O caso representa o mais recente esforço do governo Biden para responsabilizar uma gigante da Big Tech sob a lei antitruste dos EUA.

A Apple foi citada em um amplo relatório da Câmara dos Deputados dos EUA em 2020, descobrindo que a fabricante do iPhone, junto com Meta, Google e Amazon, detinha “poder de monopólio”.

Até esta quinta-feira, a Apple era a única empresa de tecnologia que o governo federal ainda não havia processado por supostas violações antitruste.

A ação poderá pesar sobre o preço das ações da Apple, que atualmente avalia a empresa em pouco menos de US$ 3 biliões, e poderá forçar mudanças nas políticas, estratégias de negócios, produtos e aplicações da gigante tecnológica.

Mesmo o desinvestimento de alguns ativos não está fora de questão para a Apple. As ações da empresa caíram 3% nesta quinta.

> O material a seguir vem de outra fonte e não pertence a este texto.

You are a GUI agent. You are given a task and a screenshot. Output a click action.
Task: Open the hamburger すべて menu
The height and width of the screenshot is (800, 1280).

O processo era muito aguardado.

Juntamente com dois casos antitruste em andamento contra o Google, o processo do Departamento de Justiça contra a Apple provavelmente se tornará um símbolo do compromisso do governo Biden com a concorrência e a redução de preços.

Será também um teste para saber até que ponto os tribunais estão dispostos a ir para aplicar à economia digital moderna as leis antitruste com décadas de existência.

O caso da Apple pode ser um dos processos que serão mais acompanhados de perto movidos por Jonathan Kanter, principal autoridade antitruste do Departamento de Jusitça de Biden.

Kanter, que na iniciativa privada já representou rivais do Google, incluindo a Microsoft e o Yelp, é visto como parte de uma nova geração de reguladores.

Juntamente com a sua homóloga da Comissão Federal do Comércio, Lina Khan, Kanter argumentou que os Estados Unidos permitiram durante décadas uma onda de consolidação empresarial e práticas anticoncorrenciais que, em última análise, prejudicaram o público através de preços mais elevados, menos escolhas ou redução da inovação.

Este ano, as regulamentações europeias forçaram a Apple a dar a outras empresas acesso ao chip de hardware tap-to-pay (toque para pagar, em português) do iPhone, permitindo a criação de carteiras digitais concorrentes. Mas essas regras estão limitadas à União Europeia.

E a Apple mantém uma comissão de 30% sobre a maior parte das vendas através da sua loja de aplicações, uma reclamação frequente de empresas que tentam vender assinaturas, dizendo que a enorme taxa da Apple no mercado de smartphones as obriga a pagar o que alegam ser uma comissão desnecessariamente elevada.